Whatever kids want to know, Mosmeyer and his crew will tell. No condemnation. No retribution. "No b.s.," reads one note, "just straight facts from people who care."

"Standing outside oneself," that's the Greek root of the word ecstasy. It's a dead-on description. The drug's been hailed as the "penicillin of the psyche," a "stabilizer" that triggers dopamine and seratonin to flood the nervous system and create a "warm glow," a sense of childlike amazement at the here and now that hushes the neurotic self.

With E, there is no "I," only "we"; it unites the "family" of ravers, melting away the inhibitions, the Ego.
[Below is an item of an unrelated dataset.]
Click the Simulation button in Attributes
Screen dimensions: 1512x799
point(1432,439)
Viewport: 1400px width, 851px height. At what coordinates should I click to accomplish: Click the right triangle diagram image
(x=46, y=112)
The "love drug" sparks the urge to merge into a cuddle-puddle. Any raver on E also feels a unique interaction with the club music, especially its repetitive, uptempo beats that seem to caress the skin.

Recent research suggests that the drug stimulates a particular brain receptor, which encourages repetitive behavior. Go to any rave, and the pulsating music never dies; it stays in rapt suspension, one loop melting into another that locks ravers into a groove.

Tonight, at Eddie Deen's, ravers will get lost in the music courtesy of local DJs Don and Roland, DJ Rectangle, and Chaos. Above the DJs' booth, a screen hangs. In this dark club, multicolored, fluorescent strobe lights ("eye candy" for ravers, just like the glowsticks with which they dance) interrupt the darkness. On the screen flash images from Disney's Alice in Wonderland. Soon, "trip video" appears, of psychedelic, gyrating designs that would make Jefferson Airplane proud.

Nearby, a girl from Mosmeyer's group posts a sign on the wall across from the booth for the aspiring DanceSafe chapter. "Remember why we started going to parties?" it reads. "The music is the drug. Everyone here is your friend. Feel the vibe and the love. Dance the night away." (By the night's end, a raver scratches out the word "dance" with a red marker, replacing it with "sweat.")

Tonight's rave comes courtesy of Jeremy Word, a 23-year-old party promoter whose production company, Prototype Industries, has put on eight Dallas-area parties in the last year. This rave is a three-way effort, organized by Word as well as the Houston-based Motivation Productions and Dallas' Urban Mass Syndicate. All companies, owned by men in their early 20s, paid $8,000 to rent this space tonight. "There's no place for drugs in the rave scene" says Word, countering a common view that raves are nothing but drug fests. Word's a wiry, short man whose dark eyebrows stand out amid his bleached blond hair, cut so that he has long sidelocks that make him look like a Hassidic Jew. I ask whether he uses drugs. "I do not do drugs," he answers simply.

For $20 a pop, hordes of Dallas-area suburban, mostly white teens enter now. And several drag queens--Travis Technicolor, Felicia Fondel, Jessee!--check their tickets. Party rules: No one under 17 is allowed. Three security teams walk the grounds, inside and out. An ambulance is at one entrance, just in case some kid gets too loaded. And about five Dallas cops are here to make arrests, if need be.

The presence of authority doesn't stop the crowds from creating their own inner sanctum closed off to grown-ups. Inside, they hit the floors where they'll sweat buckets tonight, with trance music (and in many cases E) propelling them to generate enough heat to make the air conditioner and fans useless. The energy is key, driving ravers--until the party shuts down at 5 a.m.--to create their own unique realm of hippiedom.

So what's a rave's appeal, I later ask those lined up outside. "Isn't it obvious?" says 18-year-old Grant Isaacs, a blond-haired teen from Corinth, Texas, snickering at my question. "It's a big, bad-ass time."

"It's not at all about the drugs," says his friend, John Lyons of Flower Mound. "Last time I did drugs? Damn. March maybe," says Lyons, 18. "What's the fun? You sit on the floor drooling all night."

Twenty-one-year-old Chris rode six hours from Houston with his friends to be here. "I'm not taking no drugs tonight," he tells me, while we sit on the back of a pickup truck surrounded by some of his friends. "I'm trying to watch how much I spend. I'm on a budget."

As he talks, a teen with sunken cheeks and dark circles under his eyes walks by. "Do you want some K?" he asks, referring to ketamine, a dissociative anesthetic that can lead to jail time. Chris casually shakes his head no. Still, in between two parked cars, the teen finds a buyer.

A friend of Chris' stands near us, wearing a D.A.R.E. T-shirt.

"That stands for Drugs Are Really Expensive," cracks one teen.

"Have you ever tried ecstasy?" Chris asks me.

"No," I say.

"Go in there and try it. You'll have your story."